EXERCISE:
Your output should be the lines from the one containing "Task: Select the Solar legend label" through the end of the listing, exact and inclusive, with no pictures.

DATASET ENTRIES:
----------

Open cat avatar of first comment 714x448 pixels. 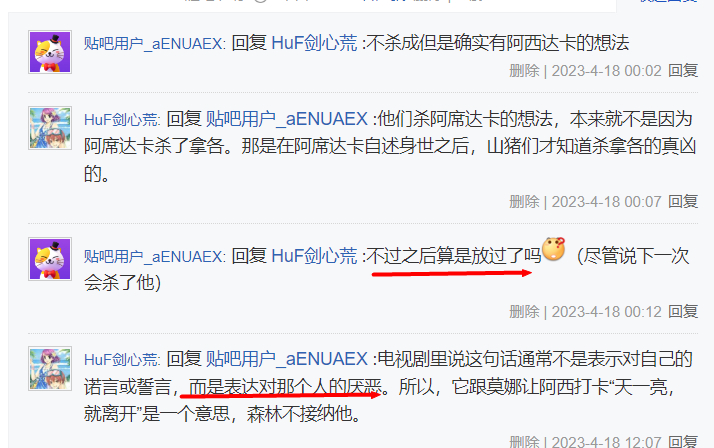click(x=50, y=52)
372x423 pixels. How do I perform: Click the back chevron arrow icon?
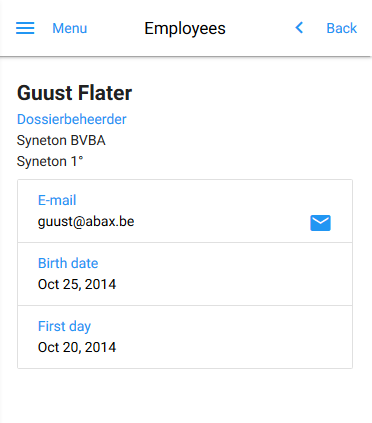tap(299, 28)
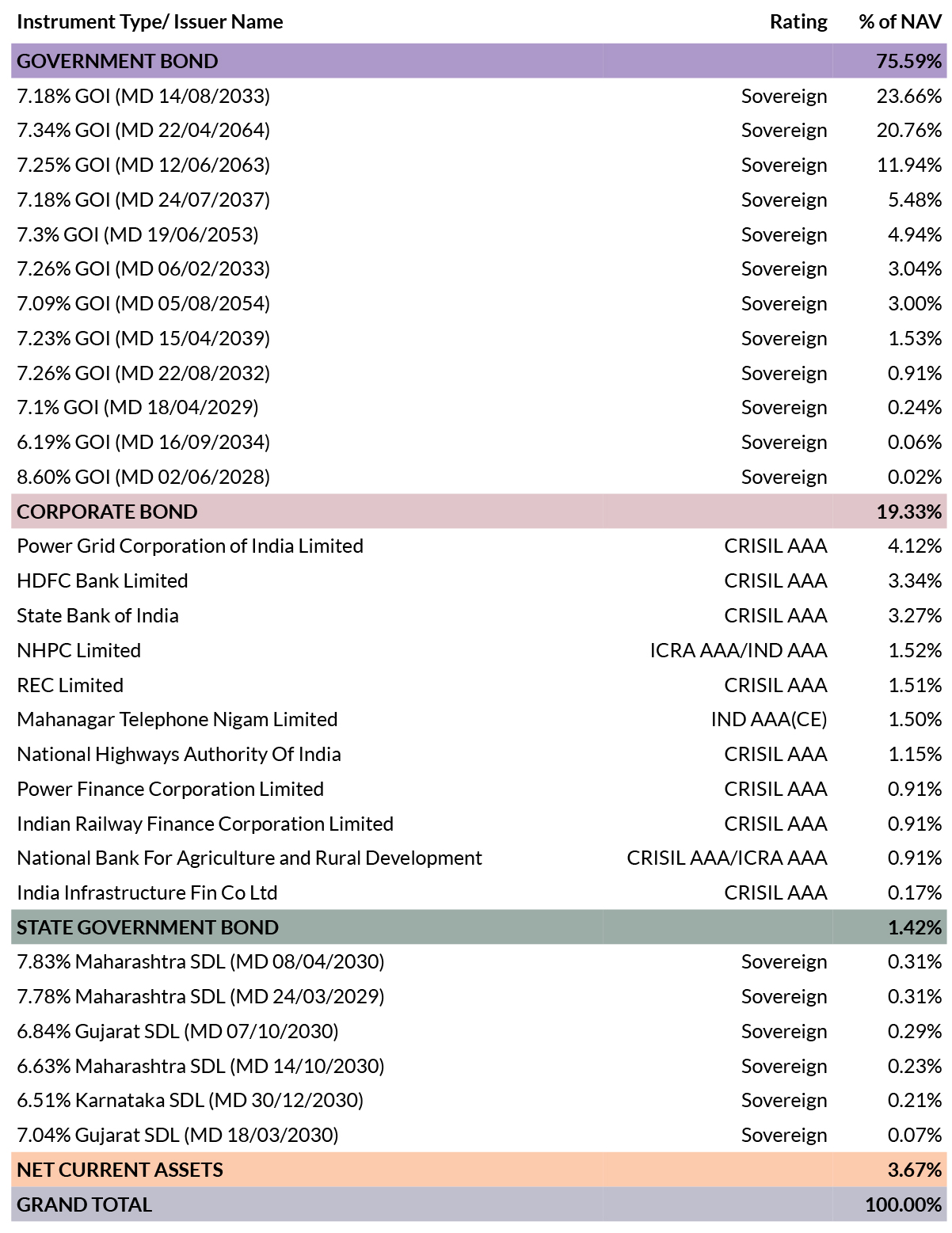Viewport: 952px width, 1233px height.
Task: Click the NET CURRENT ASSETS row
Action: [x=478, y=1170]
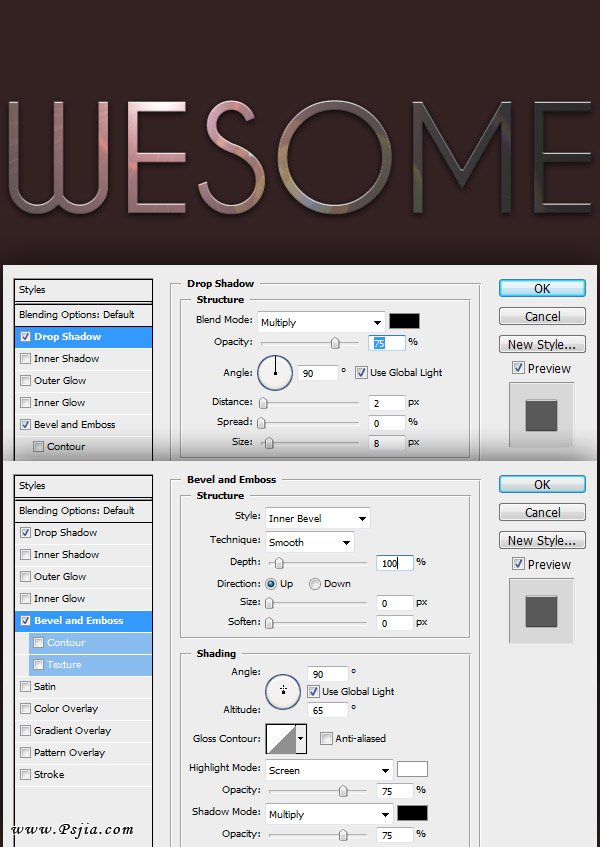Click the Altitude value input field

coord(330,710)
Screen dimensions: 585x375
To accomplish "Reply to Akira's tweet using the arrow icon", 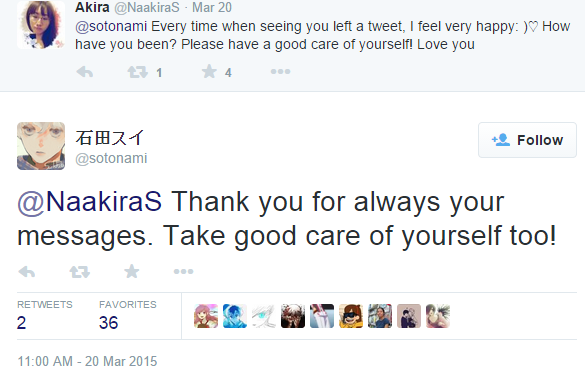I will 85,72.
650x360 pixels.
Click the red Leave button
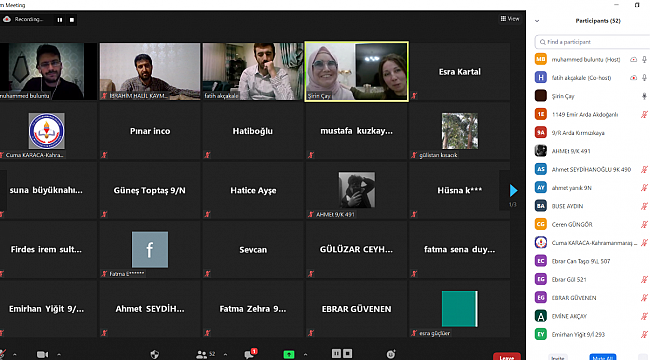pyautogui.click(x=507, y=357)
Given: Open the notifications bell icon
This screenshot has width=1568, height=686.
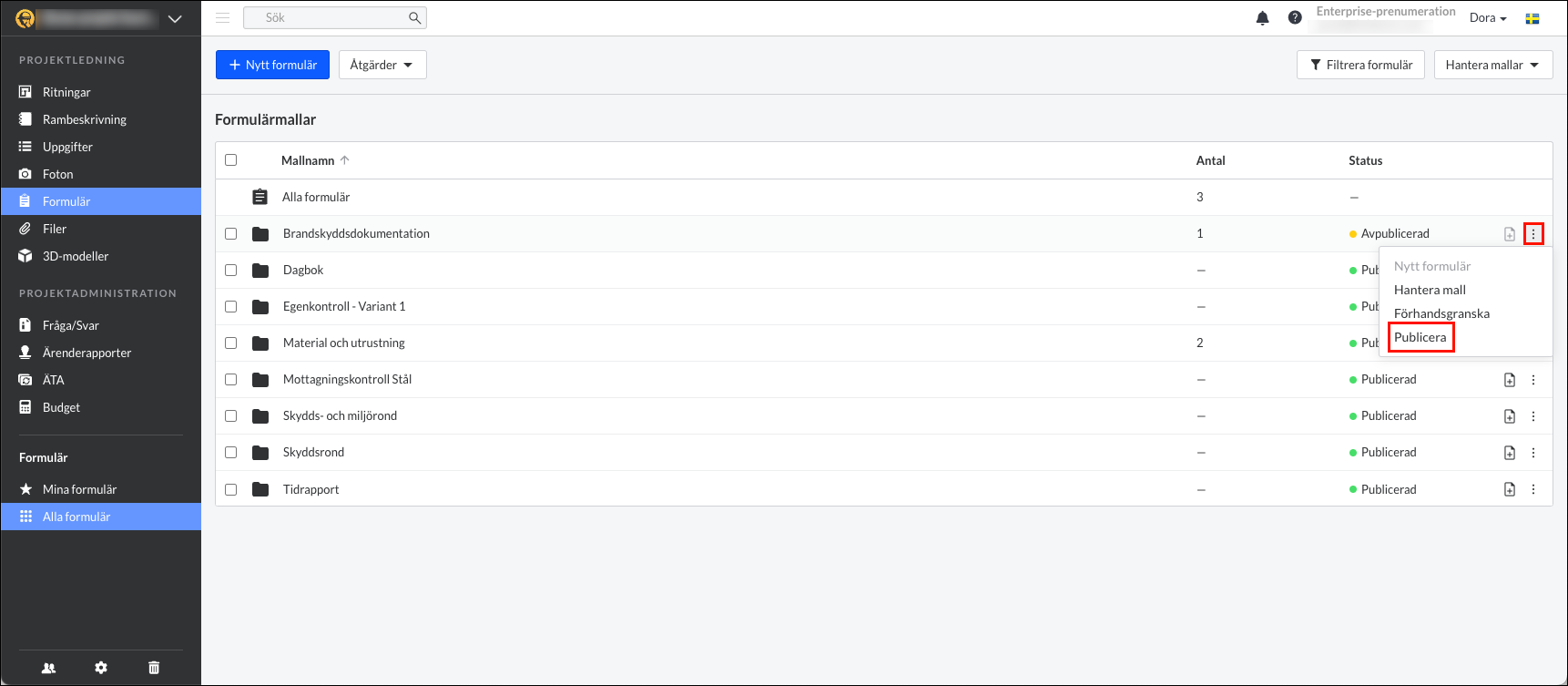Looking at the screenshot, I should (1262, 18).
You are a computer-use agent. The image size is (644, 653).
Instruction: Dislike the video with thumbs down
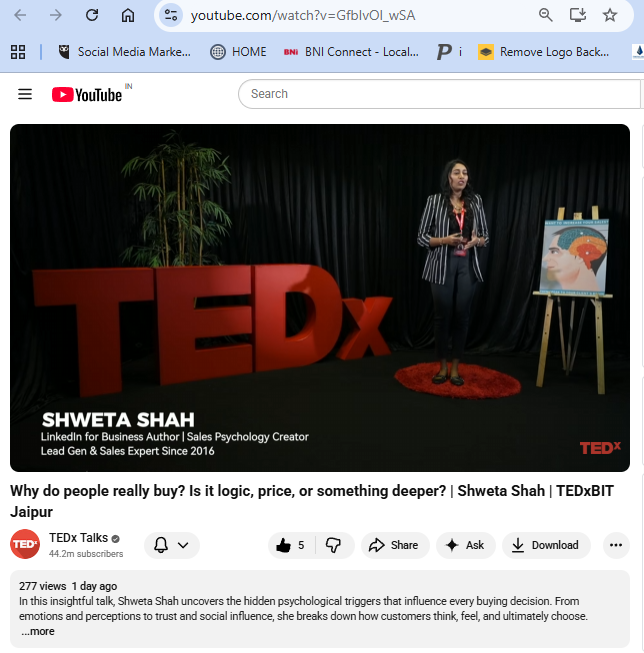coord(334,545)
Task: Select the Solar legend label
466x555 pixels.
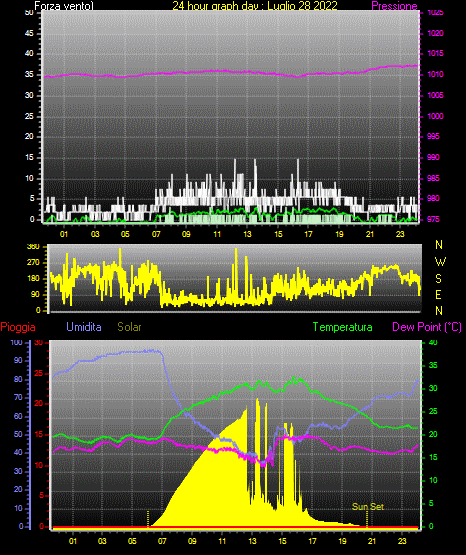Action: [129, 327]
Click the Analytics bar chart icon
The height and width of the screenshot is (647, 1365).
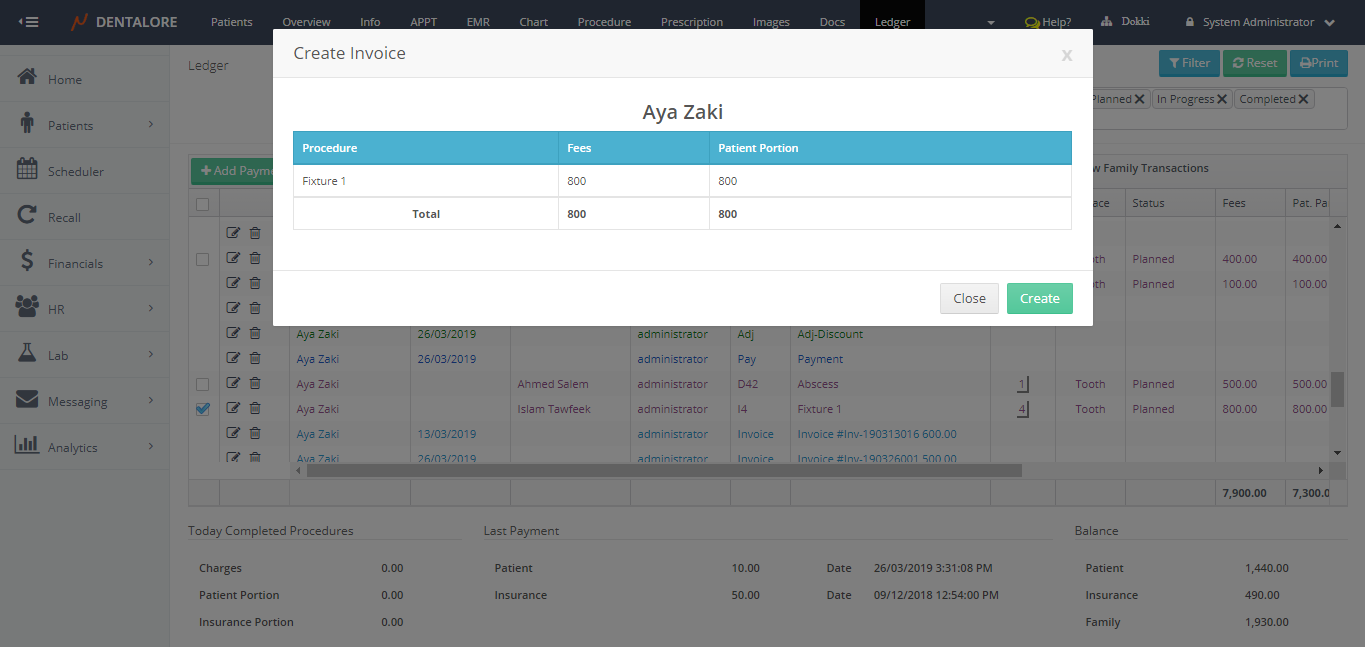[28, 446]
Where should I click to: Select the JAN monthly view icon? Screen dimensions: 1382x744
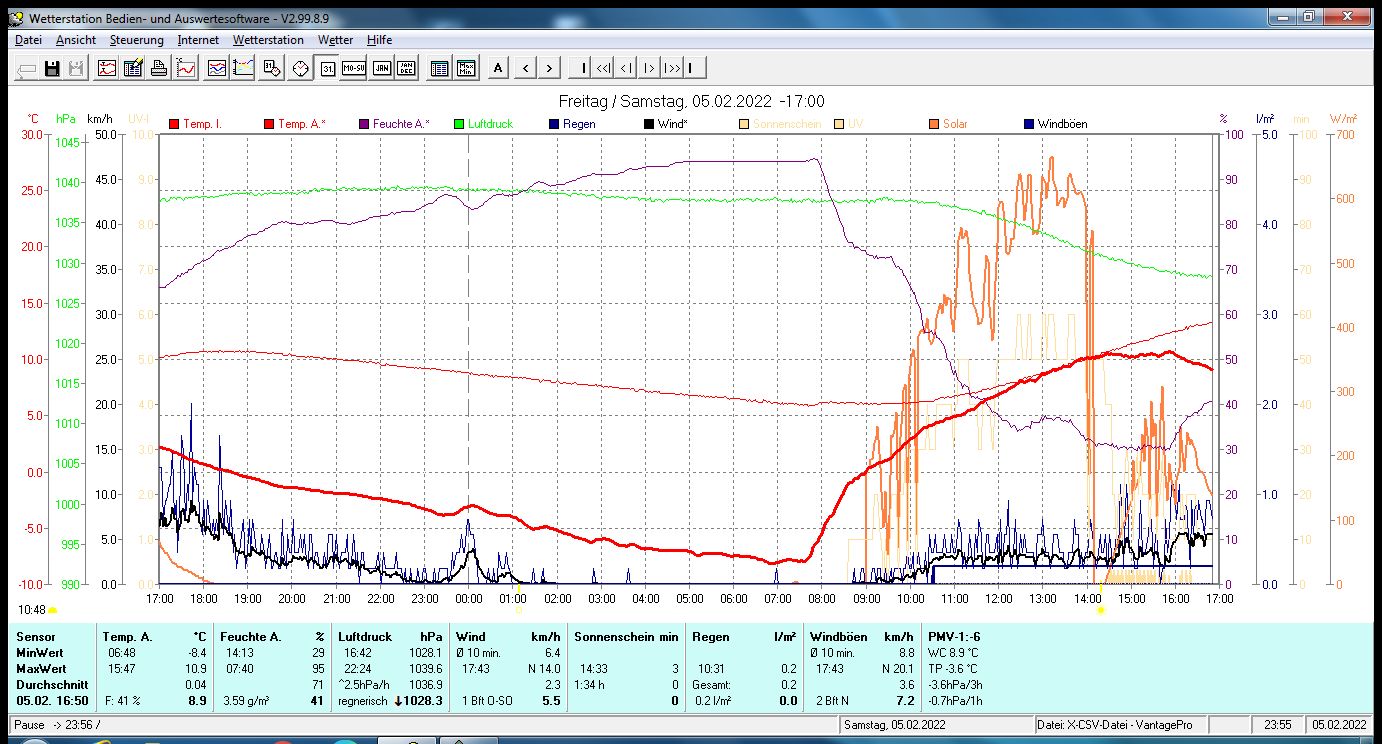pos(382,68)
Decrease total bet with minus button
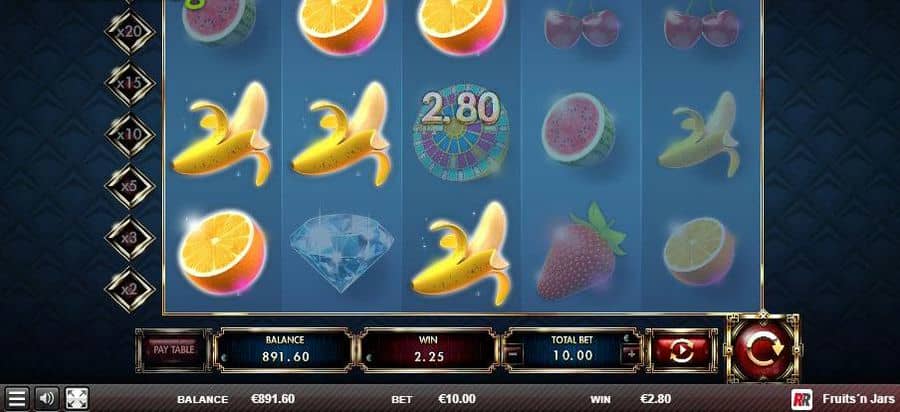Image resolution: width=900 pixels, height=412 pixels. [513, 354]
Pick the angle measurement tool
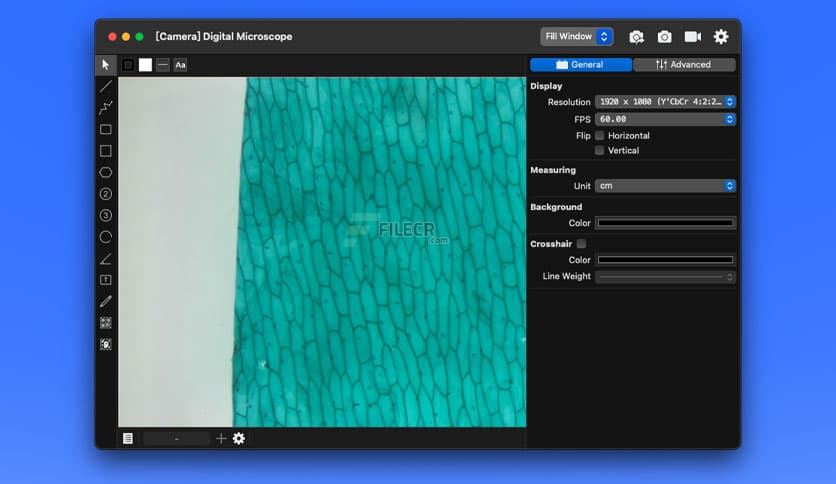 106,259
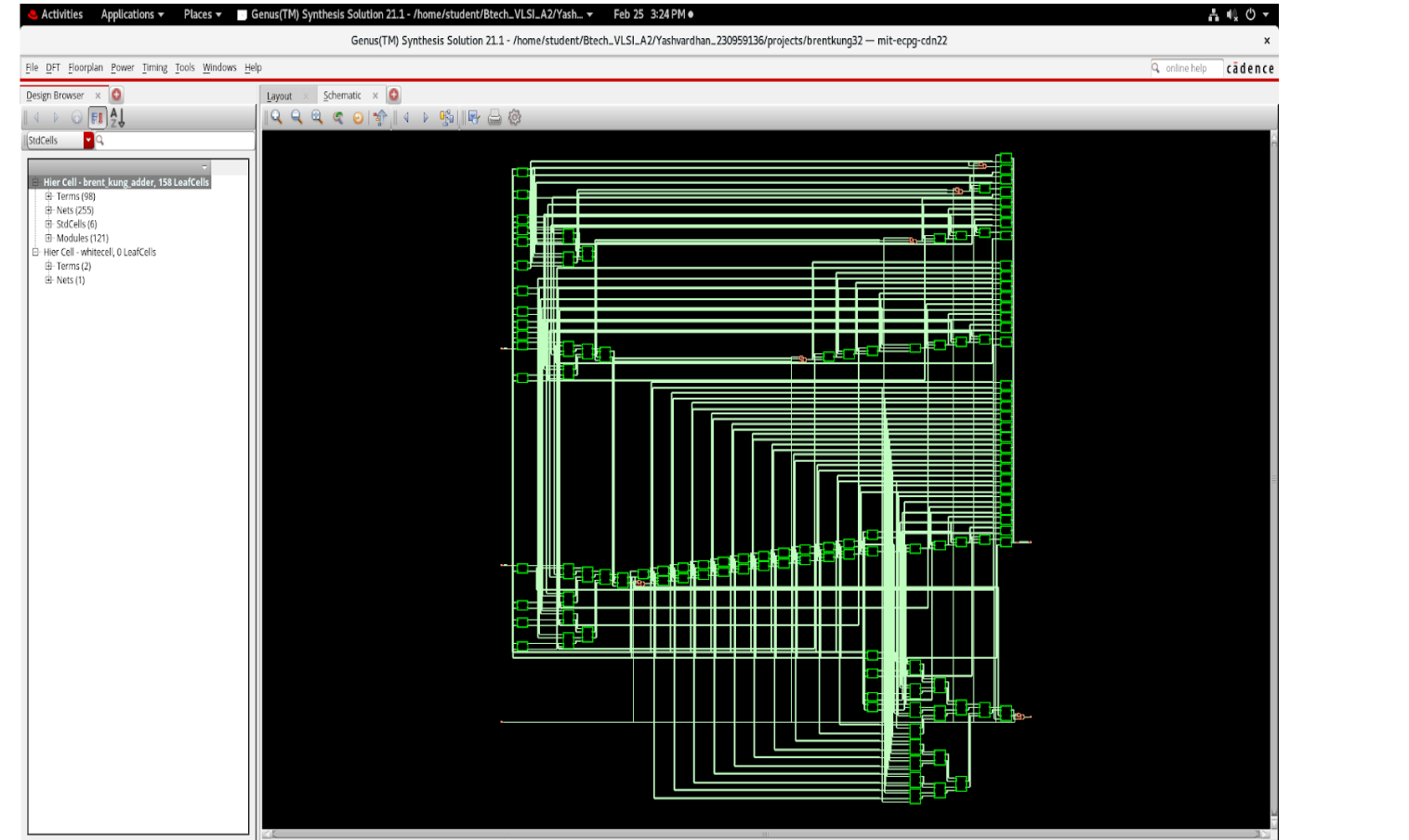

----------

EXERCISE SOLUTION:
Task: Select the Solar legend label
466x555 pixels.
Action: [129, 327]
Click the Analytics bar chart icon
The height and width of the screenshot is (647, 1365).
[28, 446]
Where should I click to: Select the JAN monthly view icon? Screen dimensions: 1382x744
pos(382,68)
Decrease total bet with minus button
Image resolution: width=900 pixels, height=412 pixels. [513, 354]
Pick the angle measurement tool
 106,259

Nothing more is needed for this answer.